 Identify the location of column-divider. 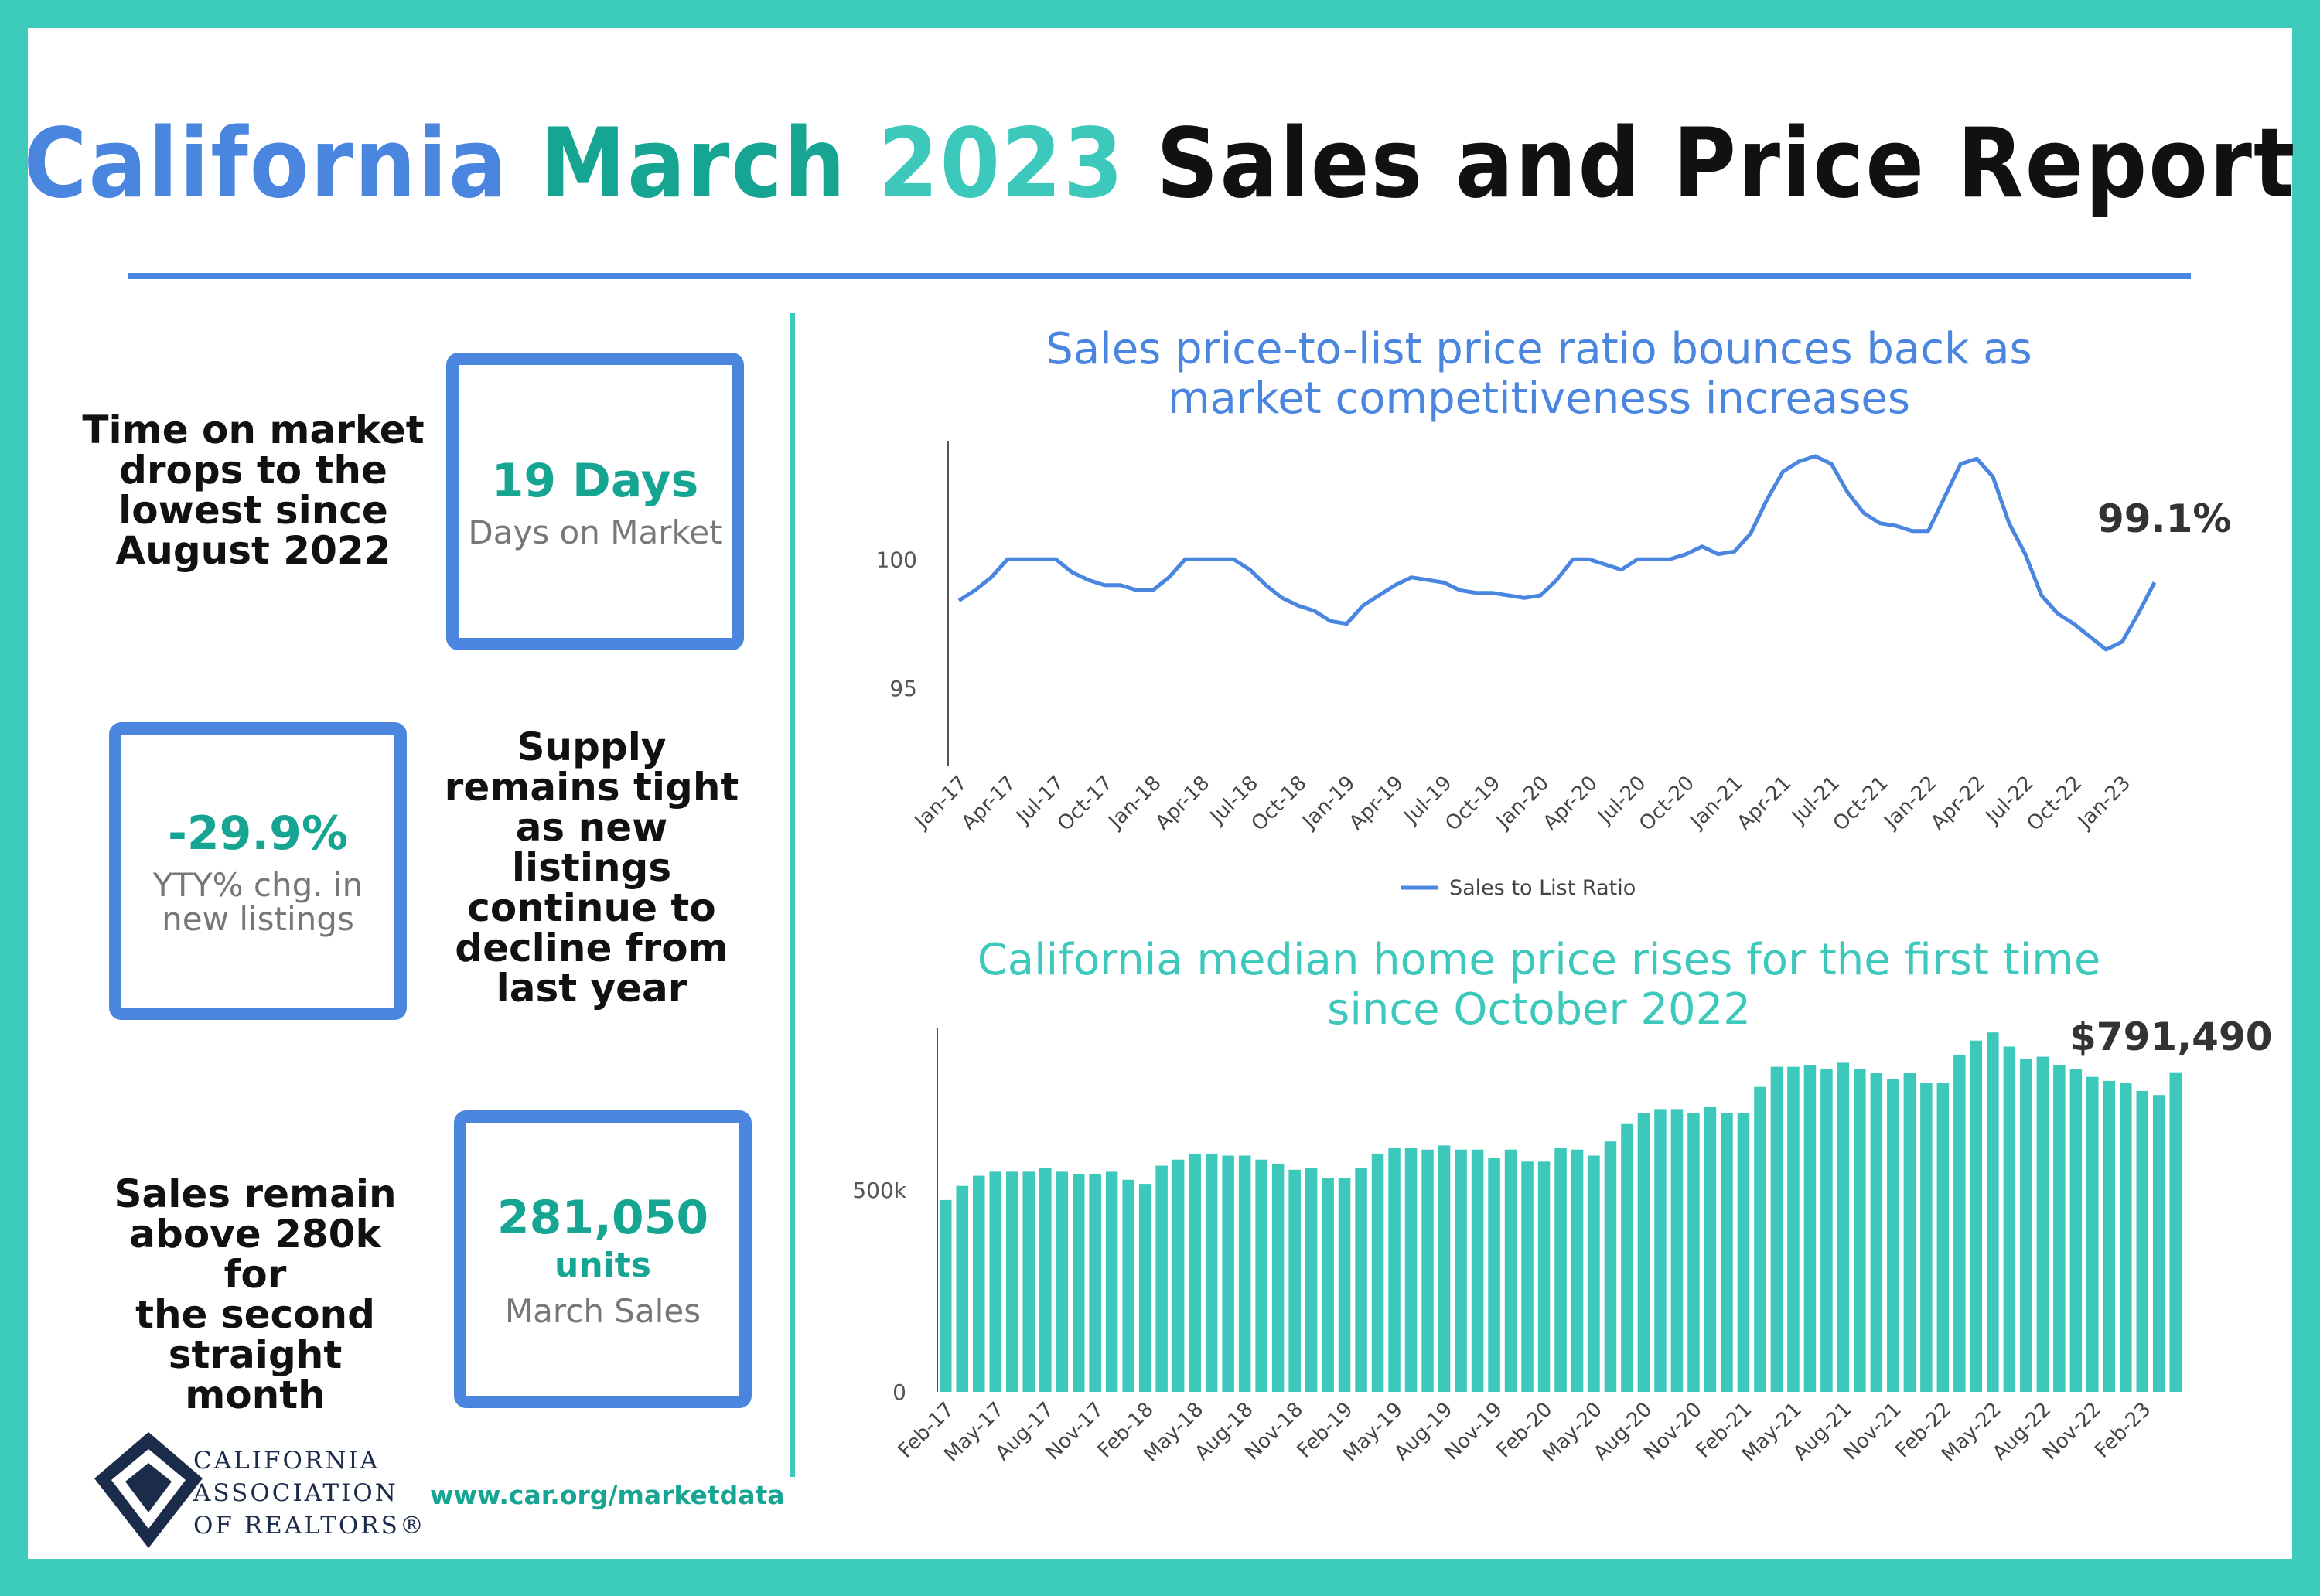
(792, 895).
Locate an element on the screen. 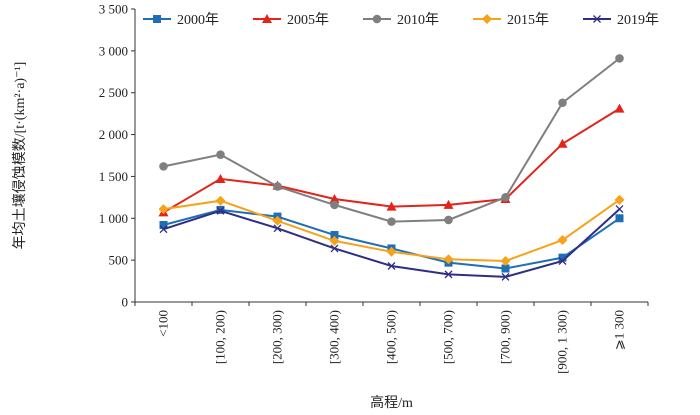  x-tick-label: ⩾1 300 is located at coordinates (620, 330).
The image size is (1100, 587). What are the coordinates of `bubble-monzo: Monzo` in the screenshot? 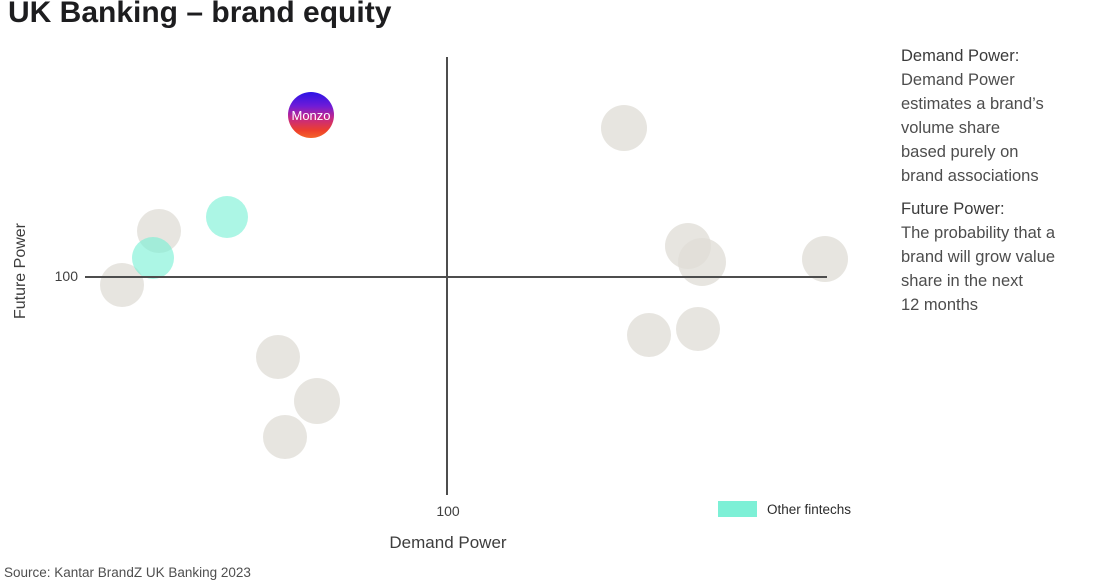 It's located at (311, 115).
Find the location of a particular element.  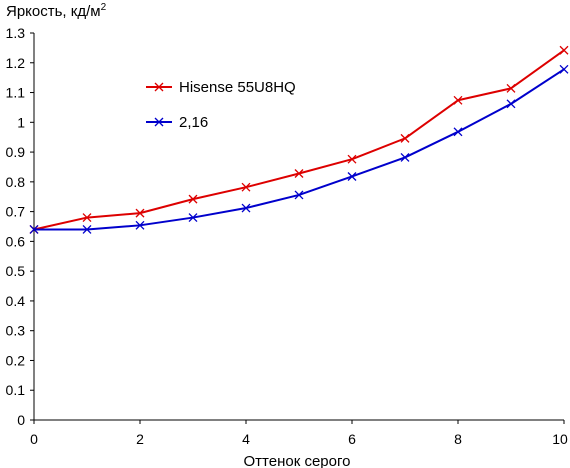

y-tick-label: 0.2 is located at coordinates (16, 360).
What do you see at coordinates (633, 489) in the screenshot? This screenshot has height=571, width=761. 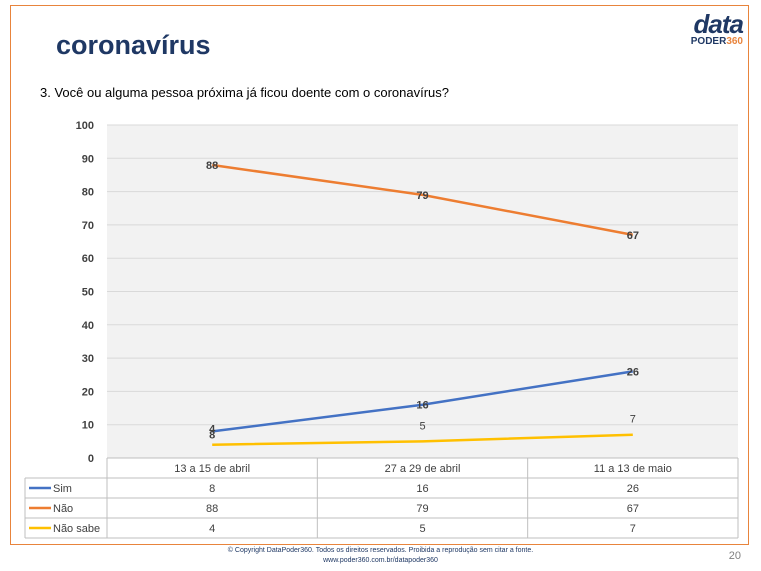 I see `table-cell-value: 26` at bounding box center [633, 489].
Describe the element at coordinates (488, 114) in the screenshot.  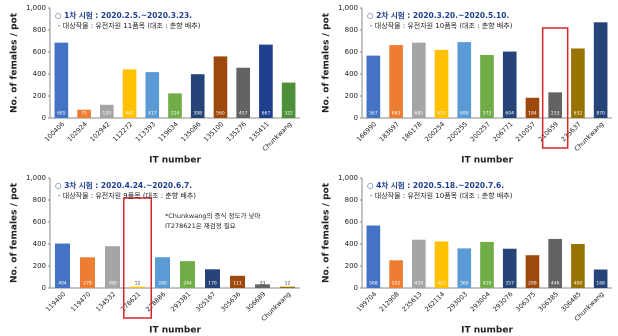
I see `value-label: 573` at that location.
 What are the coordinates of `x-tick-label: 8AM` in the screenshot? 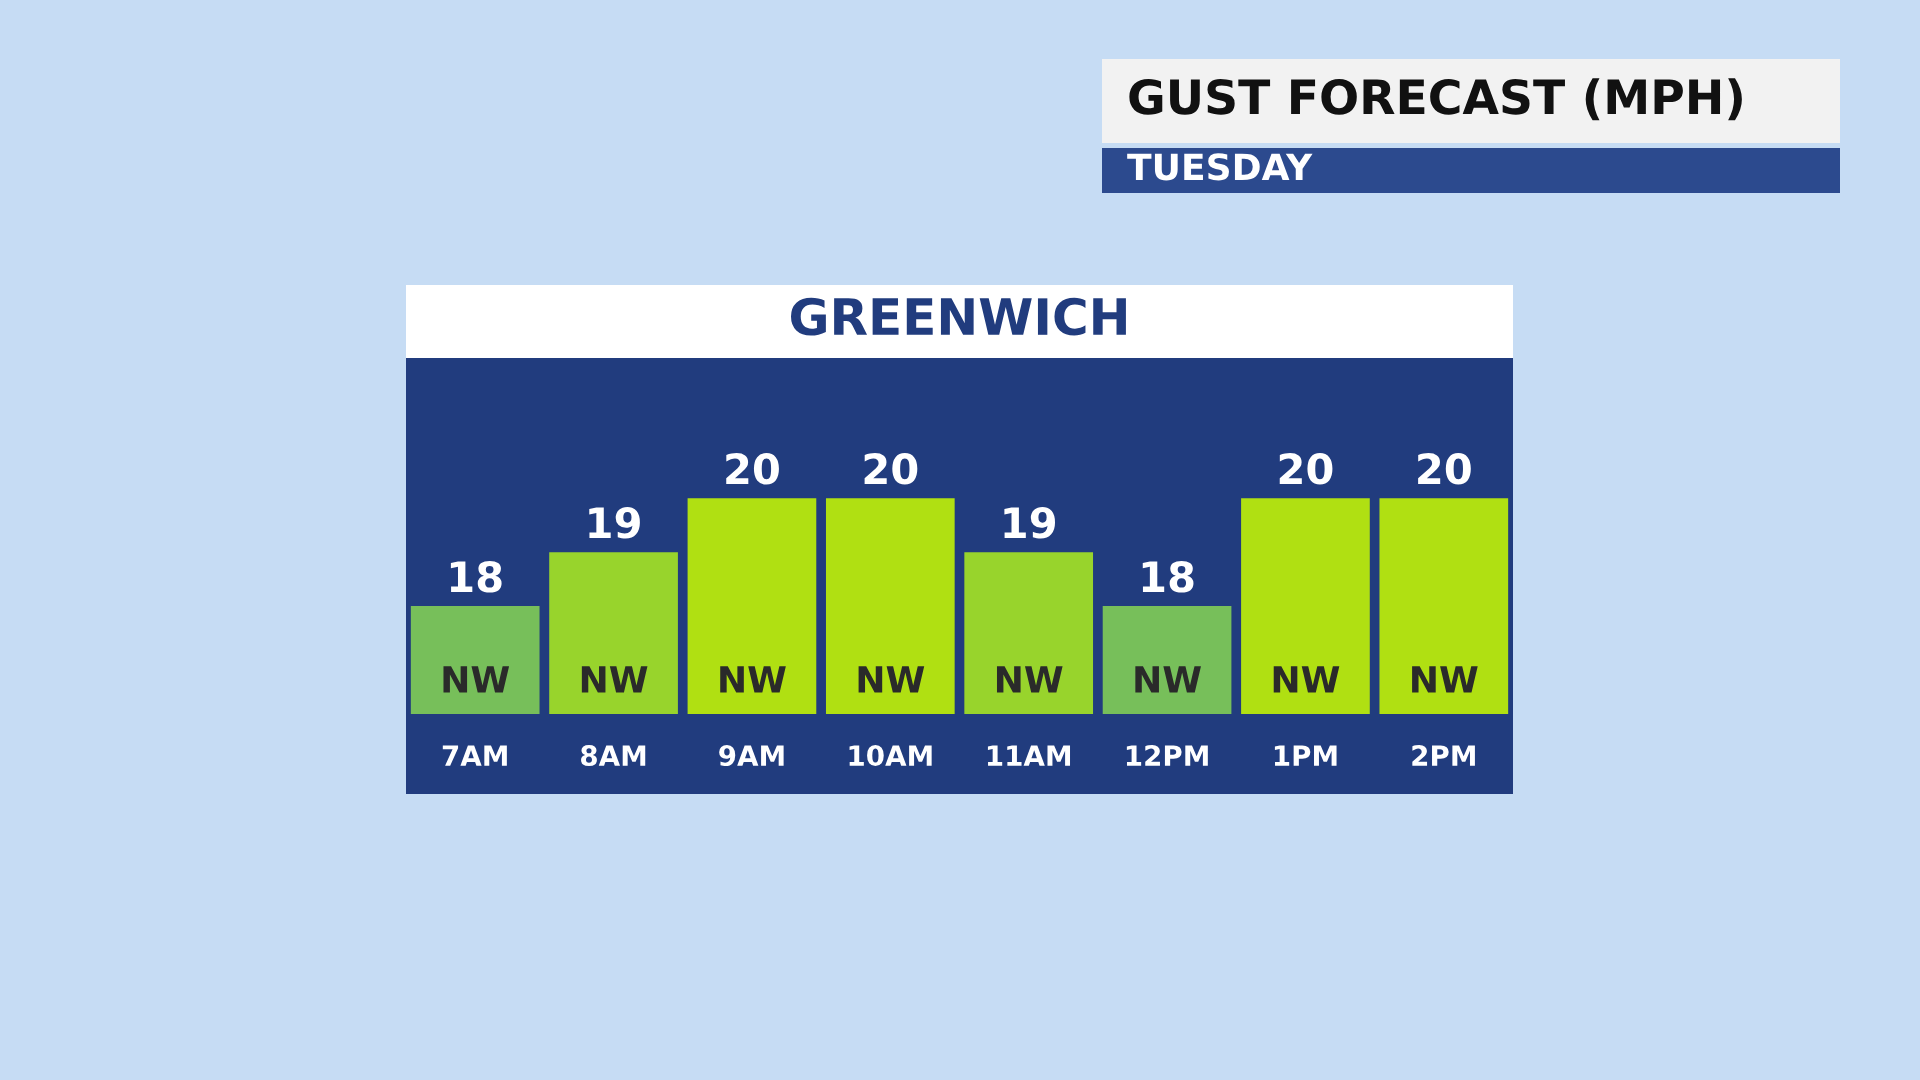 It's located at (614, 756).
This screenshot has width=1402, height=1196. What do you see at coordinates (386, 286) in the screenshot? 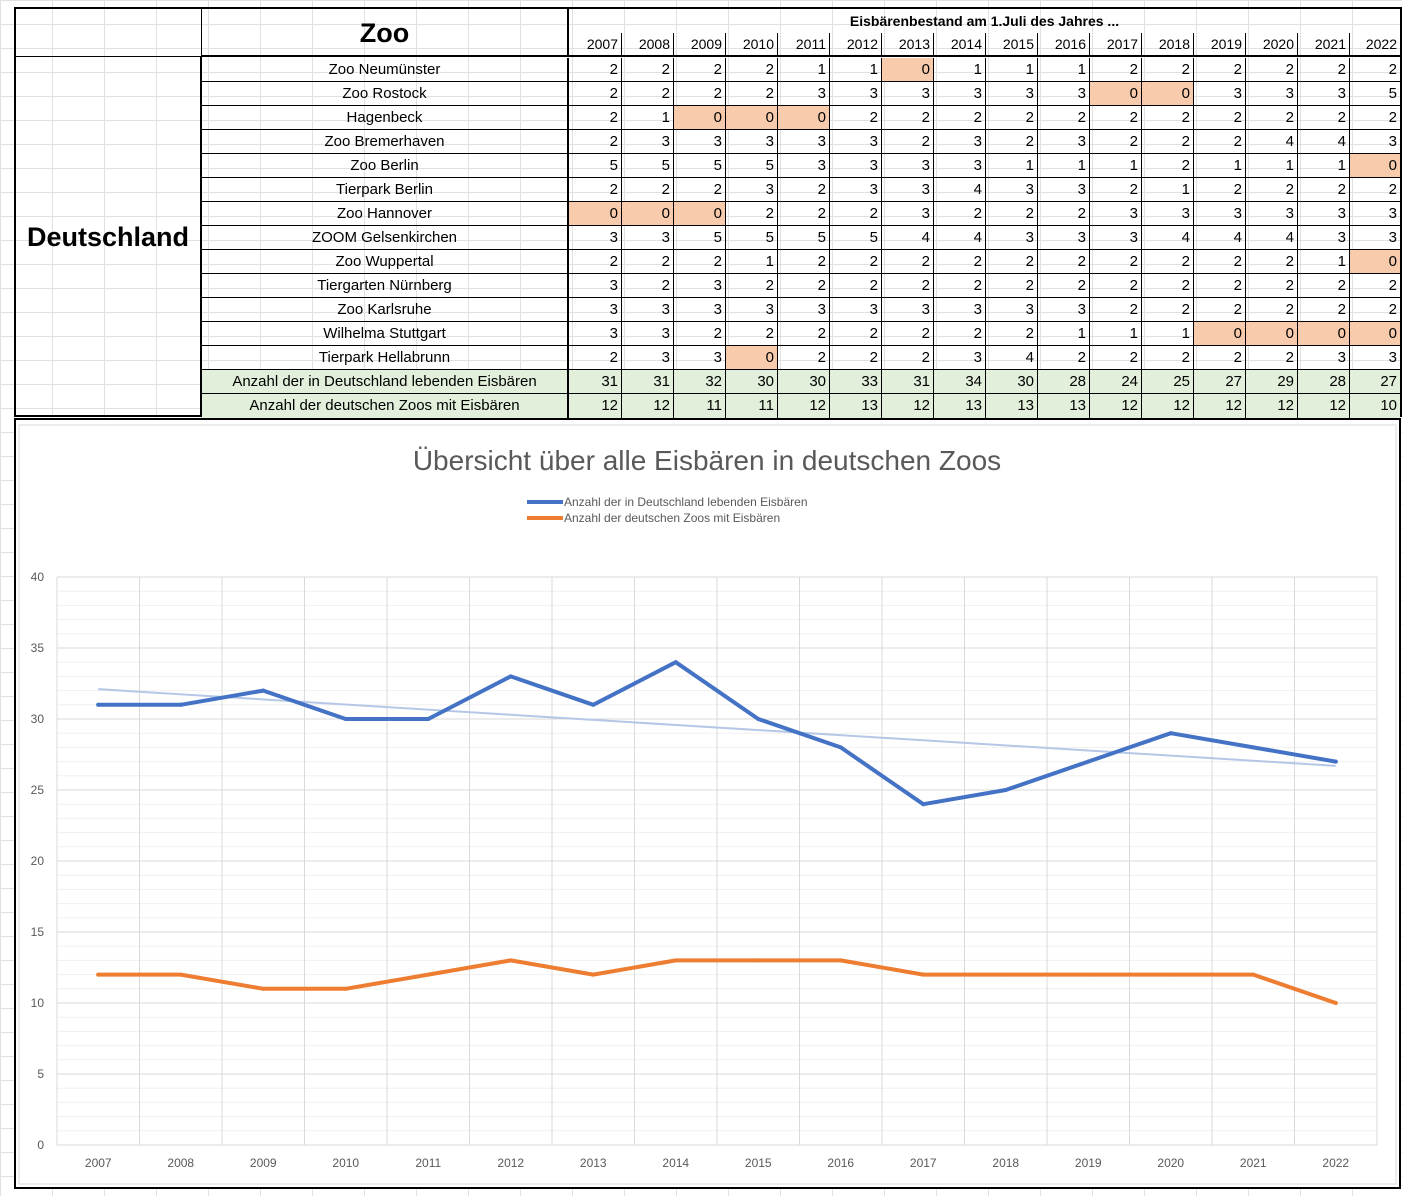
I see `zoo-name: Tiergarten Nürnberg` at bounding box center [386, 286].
* * *
● **Your task**:
Copy word for word everything from the line containing "This screenshot has width=1402, height=1196." down to the end of the data, with both ends included. Leave the pictures out of your answer.

● **Solution to this problem**:
This screenshot has width=1402, height=1196. What do you see at coordinates (386, 286) in the screenshot? 
I see `zoo-name: Tiergarten Nürnberg` at bounding box center [386, 286].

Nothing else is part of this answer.